**TEXTAUSZUG**
Die im lesenswerten Booklet angeführten kleinen Fehler, die nach Vergleich von Manuskript und gedruckter Partitur eliminiert werden konnten, fallen nicht hörbar ins Gewicht. Die Wahl der Sitzordnung der Wiener Philharmoniker zur Zeit der Uraufführung der beiden Mittelsätze der A-Dur-Sinfonie, der ersten Komposition Bruckners, die auf dem Programm eines offiziellen Konzerts des Orchesters auftauchte, überzeugt: Die Gegenüberstellung von ersten und zweiten Geigen fördert die Transparenz des musikalischen Geschehens, die von Norrington zudem durch das vibratolose Spiel eingefordert wird. Die überzeugende Aufnahmetechnik des Mitschnitts vom Juli 2007 aus der Stuttgarter Liederhalle unterstützt diese Tendenz zudem.

**AUFGABE 1**
Erkläre in ein bis drei Sätzen, warum die gewählte Sitzordnung laut der Rezension der Bruckner-Aufnahme überzeugt.
**AUFGABE 2**
Beantworte bitte folgende Fragen zur Rezension der Bruckner-Aufnahme:
(a) Wann und wo entstand der Mitschnitt?
(b) Durch welche Spielweise fordert Norrington zusätzlich Transparenz ein?
(c) Welche Fehler fallen laut der Rezension nicht hörbar ins Gewicht?
**AUFGABE 3**
Setze die Rezension der Bruckner-Aufnahme im Anschluss an ihren letzten Satz fort.
Die Einträge spielen hierfür keine Rolle.

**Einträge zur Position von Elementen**
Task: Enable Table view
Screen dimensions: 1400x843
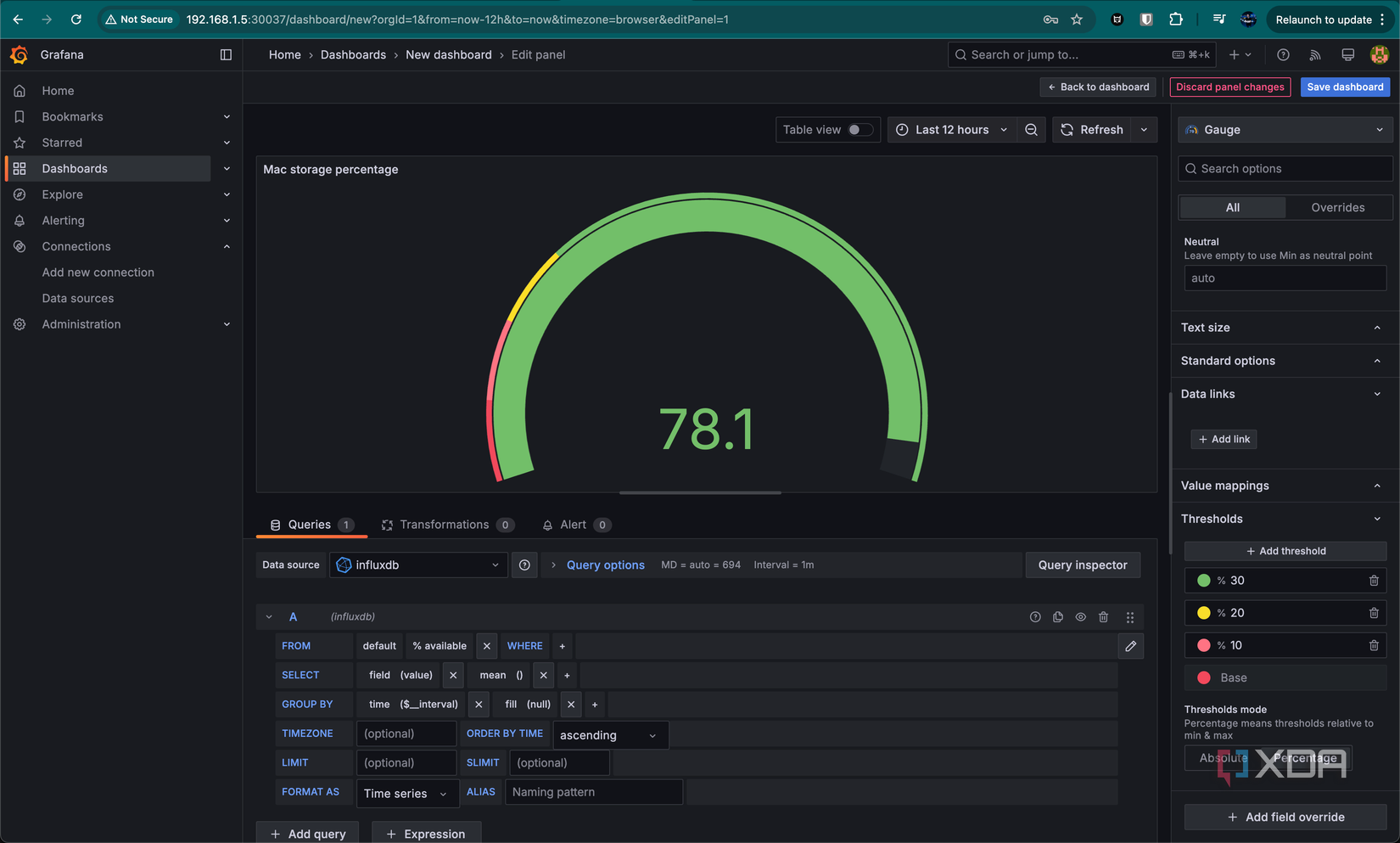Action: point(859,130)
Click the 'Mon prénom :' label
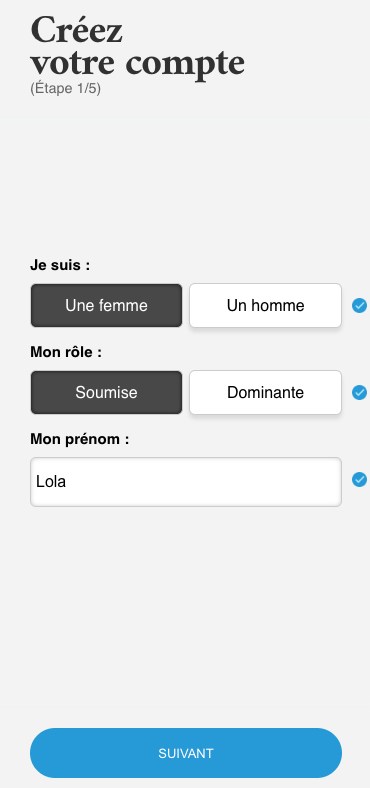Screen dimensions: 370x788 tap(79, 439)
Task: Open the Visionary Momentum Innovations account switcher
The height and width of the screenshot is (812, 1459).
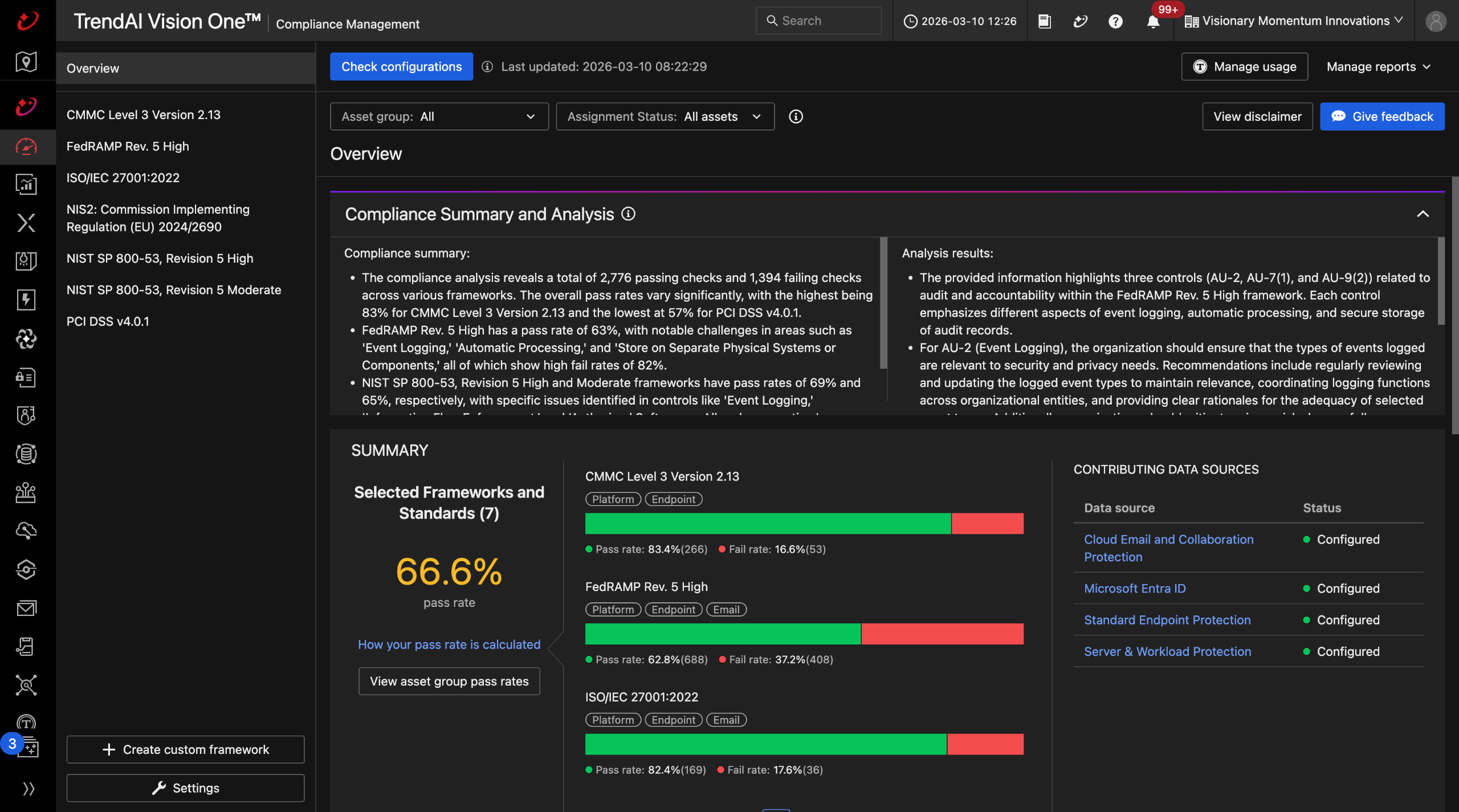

**LÖSUNG 1**
Die Sitzordnung überzeugt, weil die ersten und zweiten Geigen einander gegenübersitzen. Diese Gegenüberstellung fördert die Transparenz des musikalischen Geschehens.

**LÖSUNG 2**
(a) Im Juli 2007 in der Stuttgarter Liederhalle.
(b) Durch vibratoloses Spiel.
(c) Die im Booklet angeführten kleinen Fehler, die nach dem Vergleich von Manuskript und gedruckter Partitur eliminiert werden konnten.

**LÖSUNG 3**
Norringtons erklärtes Ziel ist es, gegen die Missdeutung der Sinfonien Bruckners als „sakrale Werke“ anzugehen. Beherzt wendet sich Norrington gegen die Tendenz zu breiten Tempi, zu Verschleppungen oder ungebremster Agogik, die das „Weihevolle“ der Musik unterstreichen sollen. Gegen diese falschen Traditionen anzugehen, die nicht auf der Intention von Bruckner, sondern von Dirigenten wie Franz Schalk basieren, ist aller Ehren wert. Dank einer geschickten Dramaturgie werden so in der Sechsten Einzelheiten hörbar, die sonst im breiten Malstrom der Musik unterzugehen drohen.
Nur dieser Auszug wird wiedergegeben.